Lesson 15 ยท Intermediate

Retrieval-Augmented Generation (RAG) Basics

Understand the core RAG pattern: retrieve relevant information first, then ask the model to answer using that evidence.

Read the explanation carefully, then review the examples and coding section. The goal is to understand both the concept and how it appears inside a real application workflow.

Explanation

RAG helps ground answers in retrieved documents rather than only model memory.

The basic flow is query -> retrieve -> construct context -> generate answer.

RAG improves reliability when the knowledge source is domain-specific or frequently updated.

Why this topic matters in practice

In generative AI products, the model is only one part of the system. The surrounding workflow determines whether the output is useful, safe, and maintainable.
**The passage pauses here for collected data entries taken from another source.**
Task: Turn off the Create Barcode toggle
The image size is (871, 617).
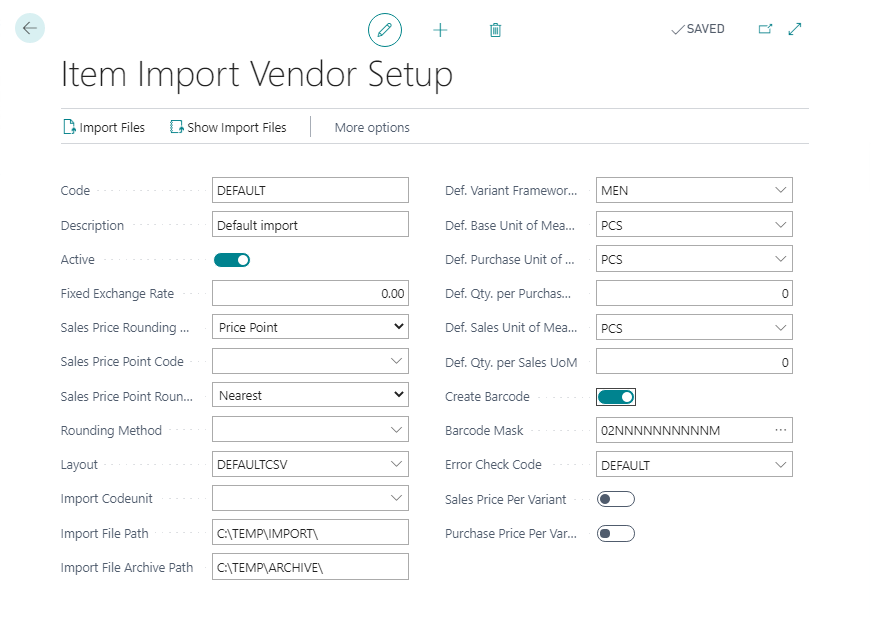Action: point(616,397)
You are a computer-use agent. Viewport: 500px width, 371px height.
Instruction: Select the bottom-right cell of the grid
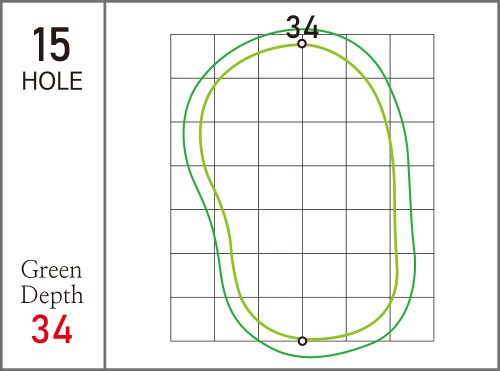point(412,319)
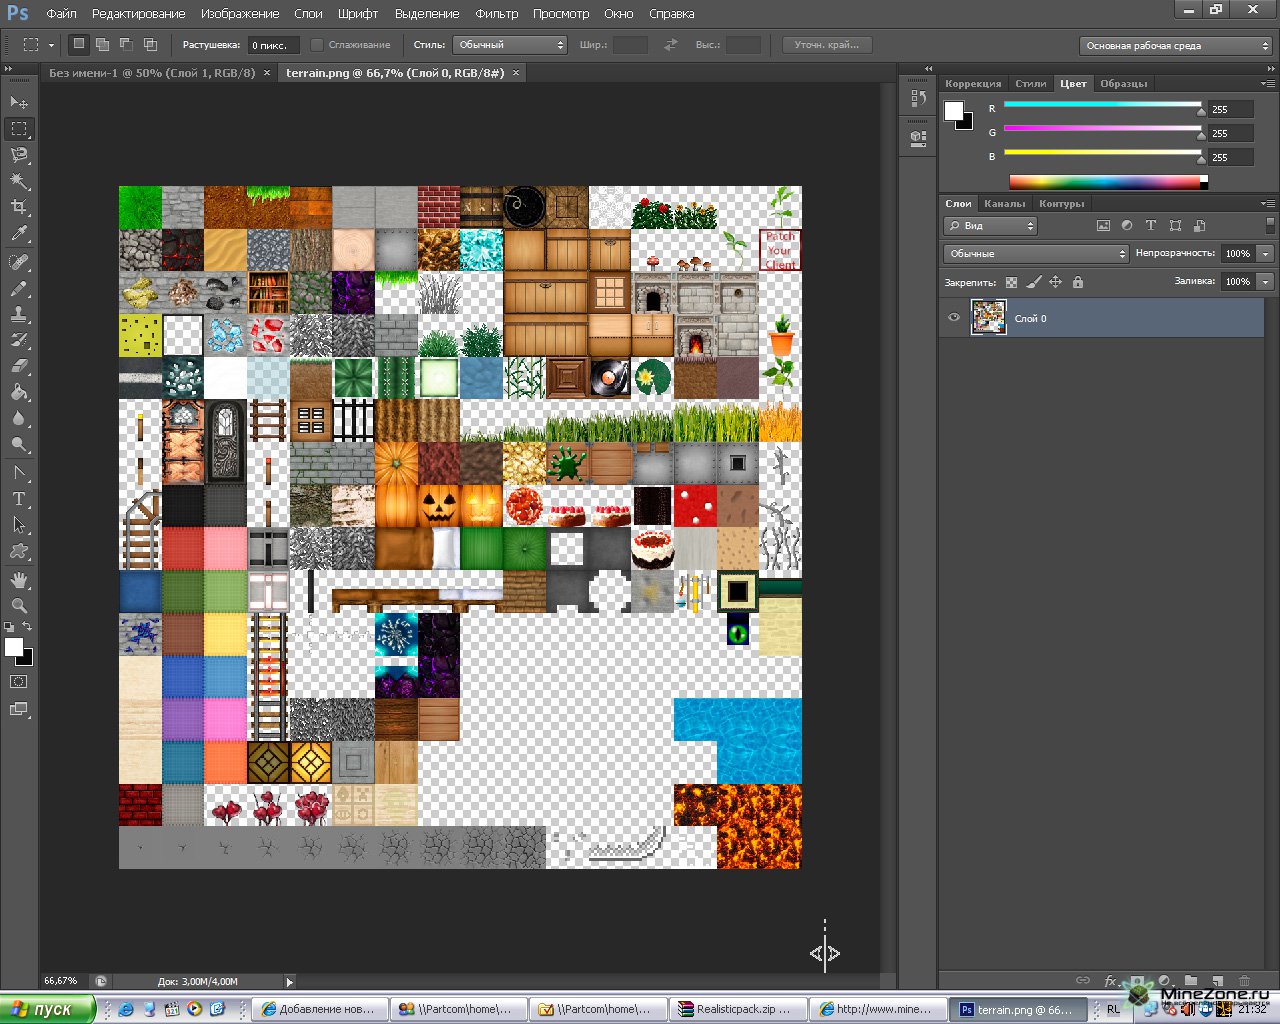Open the Стиль dropdown set to Обычный
The image size is (1280, 1024).
click(510, 45)
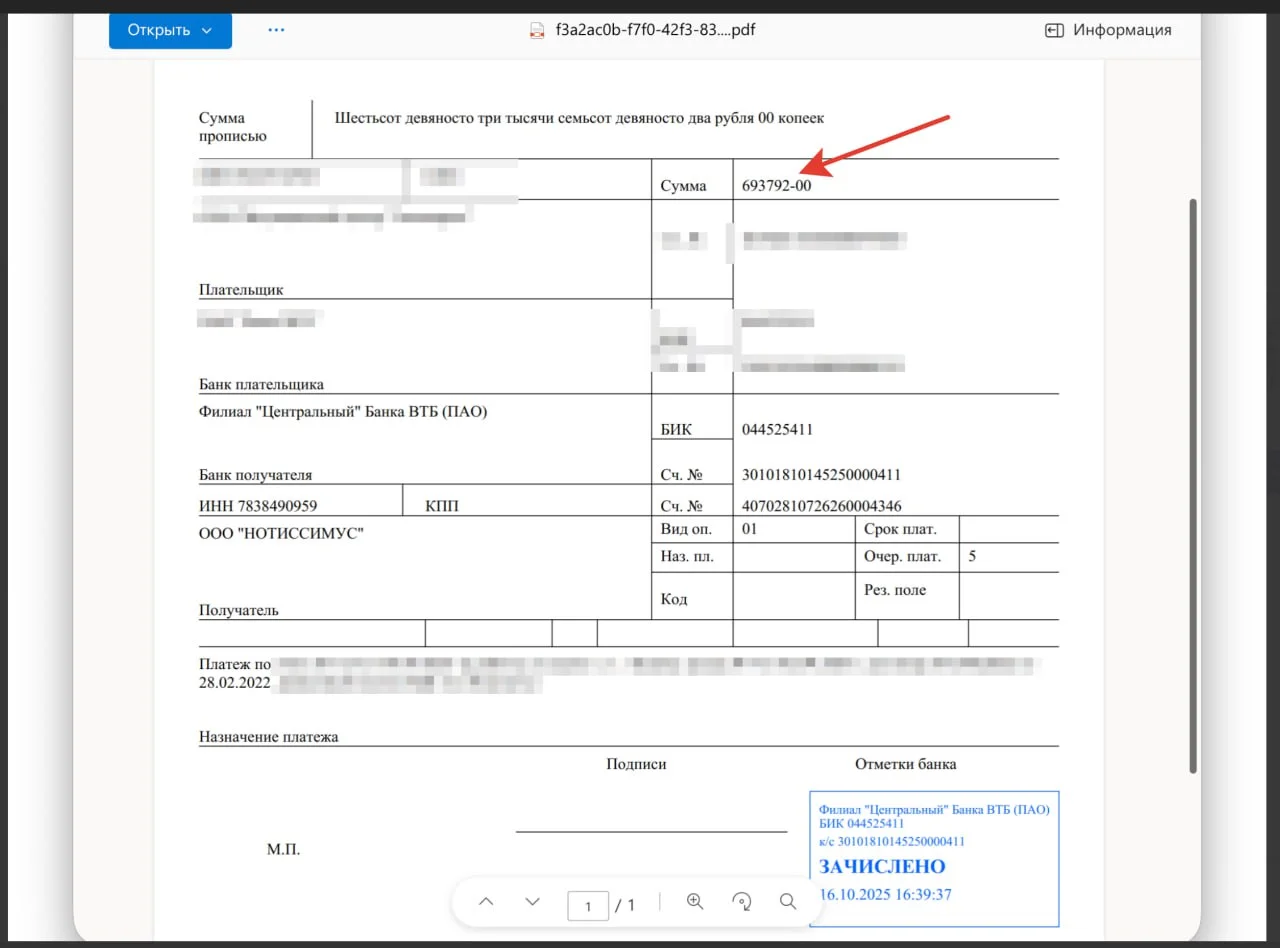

This lesson matters because it helps you connect the idea to tasks such as tutoring, search, copilots, business assistants, and production automation.

Examples

Product assistant

Retrieve the latest product policy page before answering customer questions.

School guide bot

Fetch official admission information so the answer reflects current requirements.

Document QA

Search internal manuals first instead of expecting the model to remember niche procedures.

Build a simple RAG prompt

The code below is intentionally concise so the underlying pattern stays clear. It focuses on the application logic you can reuse, even if you later switch model providers or deployment environments.

def build_rag_prompt(question, retrieved_passages):
    joined_passages = "\n\n".join(retrieved_passages)
    return f'''
Answer the question using only the retrieved evidence below.
If the answer is not in the evidence, say so clearly.

Evidence:
{joined_passages}

Question:
{question}
'''.strip()

passages = [
    "Refunds may be requested within 14 days of purchase.",
    "Refund processing usually takes 5 business days."
]

print(build_rag_prompt("How long do refunds take?", passages))

How the coding section works

  • The prompt explicitly constrains the model to the retrieved evidence.
  • RAG works best when retrieval quality is high and chunking is sensible.
  • This pattern is often the starting point for production knowledge assistants.

Implementation advice

When turning this lesson into a real feature, think beyond the code snippet itself. Decide what inputs should be allowed, how you will validate outputs, how you will recover from errors, and how you will measure whether the feature is actually helping users. Those surrounding choices often determine whether an AI feature feels polished or unreliable.

Summary / key takeaways

  • RAG improves factual grounding by retrieving evidence first.
  • Retrieval quality and prompt design both affect answer quality.
  • RAG is one of the most practical generative AI patterns in production today.

Exercises

  1. Explain the difference between a plain chatbot and a RAG chatbot.
  2. Write a RAG prompt for a university FAQ system.
  3. Why should the model say 'not found' when evidence is missing?